An obvious thing to try is to add small distinct powers of two to the element weights. If these numbers are small enough they won't affect initially-unequal comparisons. And if they're distinct powers of two then their sums are also distinct, so each two sets get a different perturbation. But this method involves computing with numbers that have an additional n bits of precision (where n is the number of elements in the problem), and a realistic analysis of this method would give it a near-linear slowdown compared to the unperturbed algorithm. Can we do better?
Exactly this issue comes up in my latest preprint, "Rooted Cycle Bases" (with McCarthy and Parrish, arXiv:1504.04931, to appear at WADS). The paper is motivated by some problems concerning kinematic chains, and studies problems of finding a cycle basis of a given graph in which all basis cycles are constrained to contain a specific edge. When all cycles have distinct weights a simple greedy algorithm can be used to find a minimum-weight basis, but if there are ties then this algorithm can easily go astray.
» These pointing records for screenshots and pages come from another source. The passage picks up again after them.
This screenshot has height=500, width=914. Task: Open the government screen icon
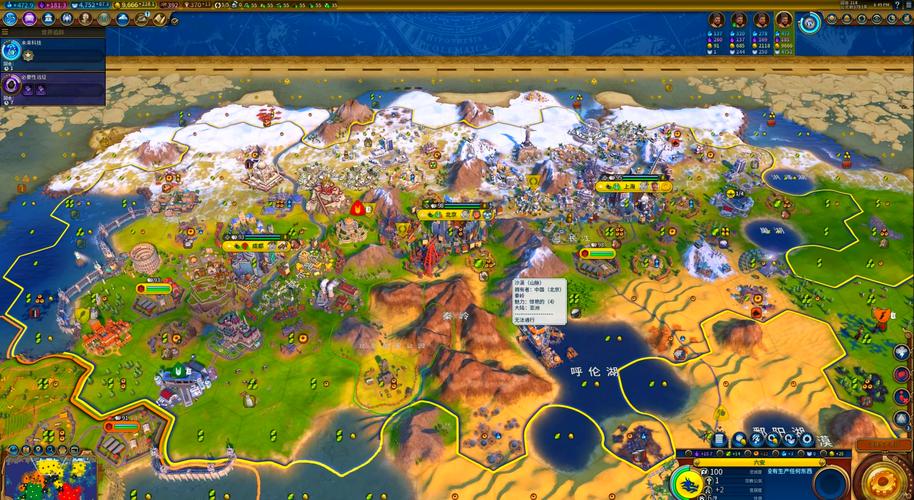click(50, 19)
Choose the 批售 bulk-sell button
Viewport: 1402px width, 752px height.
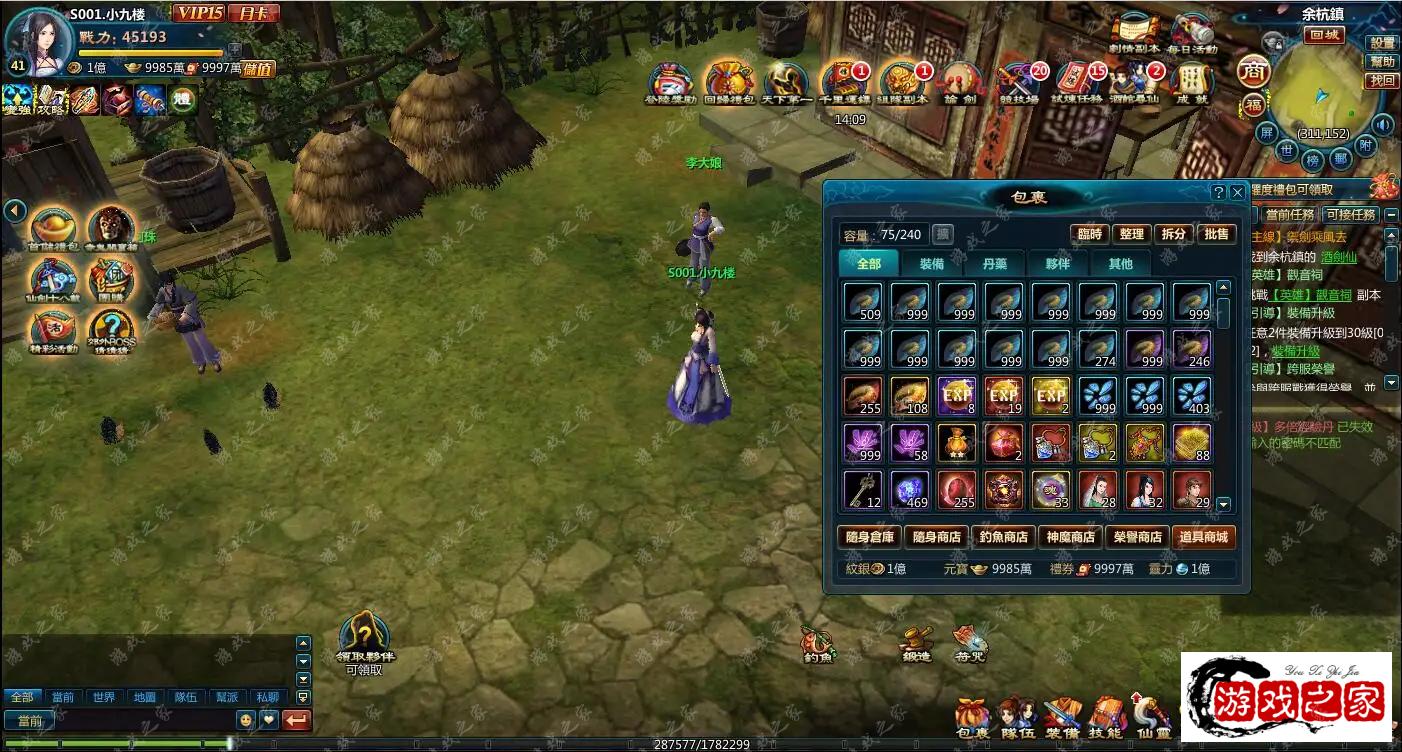pyautogui.click(x=1216, y=234)
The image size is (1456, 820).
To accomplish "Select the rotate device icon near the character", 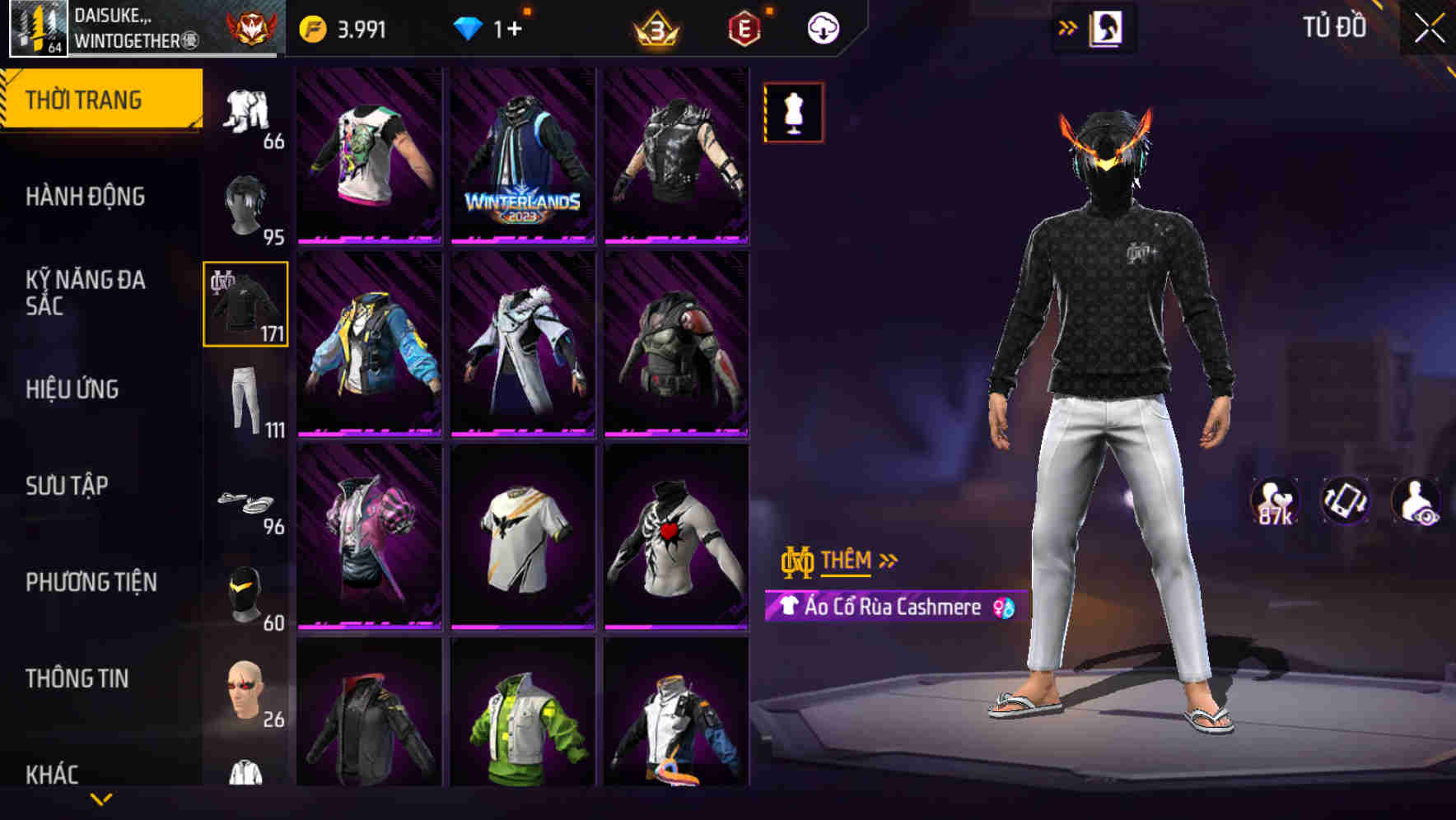I will 1346,502.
Its analysis is complicated enough that, rather than trying to add special case tie-breaking rules to the algorithm and proving that they still work correctly, I'd like a general-purpose method for converting algorithms that work for distinct path and cycle weights into algorithms that don't require distinctness.
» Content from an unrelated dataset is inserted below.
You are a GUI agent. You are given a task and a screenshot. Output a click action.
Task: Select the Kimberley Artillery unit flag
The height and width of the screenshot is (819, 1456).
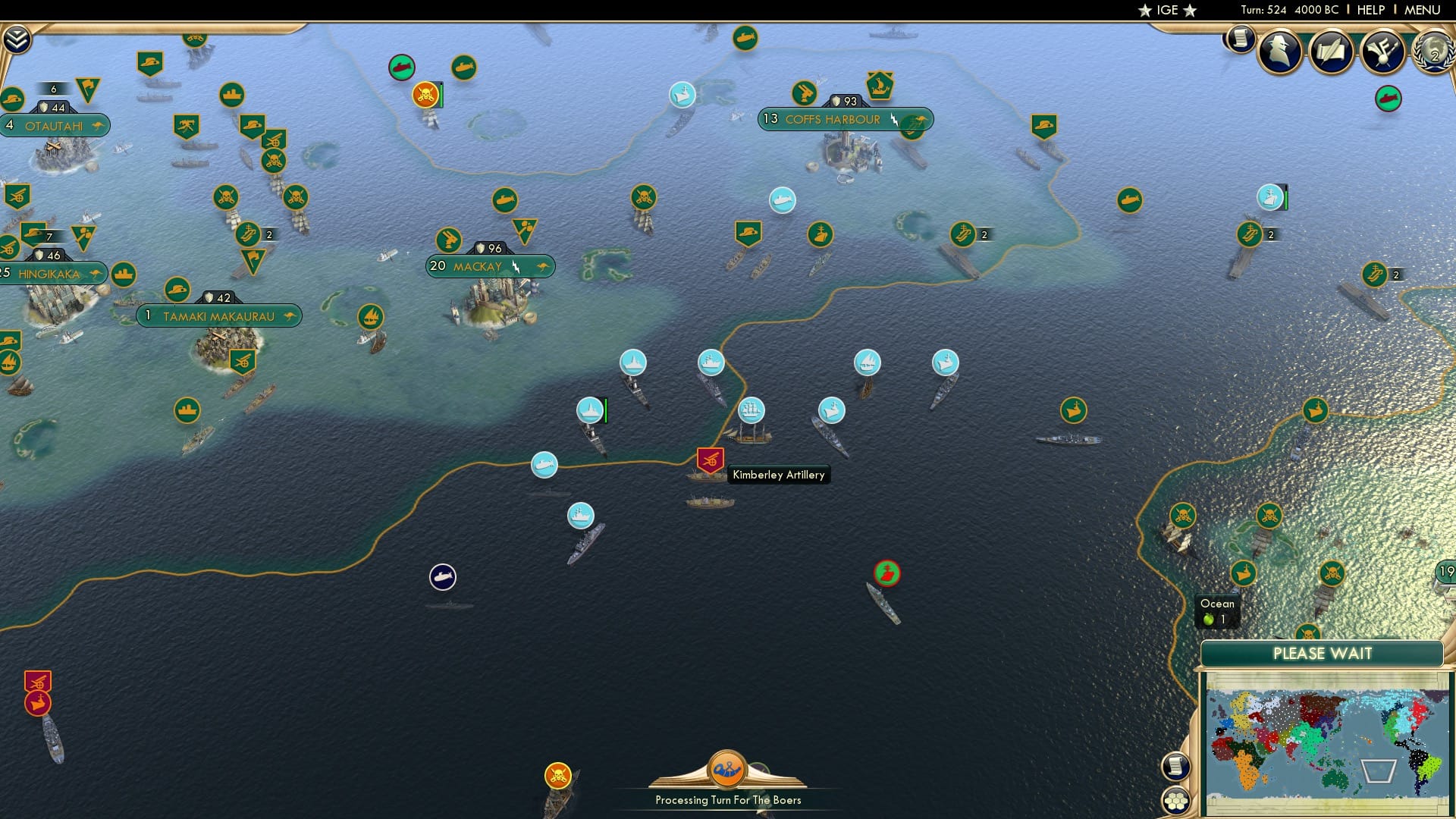[709, 460]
If randomization is allowed, it's not difficult to perturb the weights efficiently, so that additions and comparisons of weights still take constant time. Just let ε be a sufficiently small number (or by symbolic computation treat it as an infinitesimal) and perturb each element weight by a randomly chosen integer multiple of ε where the random integers of this scheme have polynomial magnitude. These integers are small enough that (on a machine capable of addressing its own memory) they fit into a machine word, so adding them and comparing their sums takes constant time per operation. And by choosing the polynomial to be large enough, we can ensure that with high probability each two sets that we compare will have different perturbations. (We don't care about the many other pairs of sets that we don't compare.)
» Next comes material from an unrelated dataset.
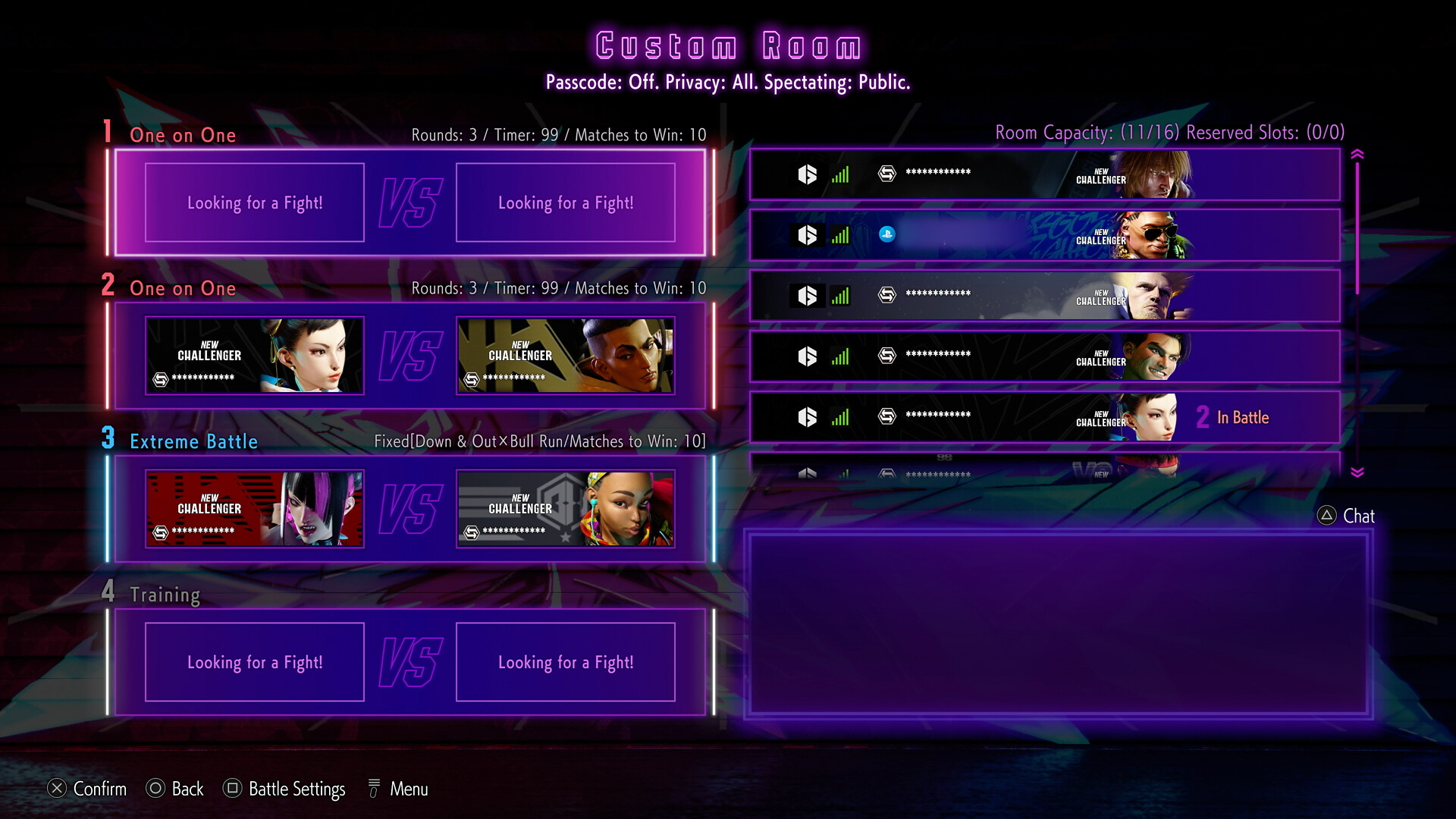Open Battle Settings
This screenshot has height=819, width=1456.
[x=284, y=789]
The deterministic case is trickier. To solve it (in an appendix of the preprint) I define a data structure that can build up a persistent collection of sets, by adding one element at a time to a previously-constructed set, and then can answer queries that seek the smallest index of an element that belongs to one set and not another. Essentially, it involves a binary tree structure imposed on the elements, and a recursive representation of each set that follows the tree structure but shares substructures with other sets, so that differing elements can be found by tracing down through the tree looking for non-shared substructures. The figure above (from the paper) illustrates in a schematic way what it looks like; see the appendix for details. This allows the power-of-two technique to work, by replacing numerical comparisons on high-precision numbers by these set queries. It would also be possible to add element-removal operations, although I didn't need these for the cycle basis problem. But it's a bit cumbersome and slow: comparing two sets with this method takes logarithmic time, and adding an element to a set is slightly slower than that. And the details involve deterministic integer dictionary data structures that are theoretically efficient but for practical problem sizes probably worse than binary search trees. So I think there's definitely scope for coming up with a cleaner and faster solution.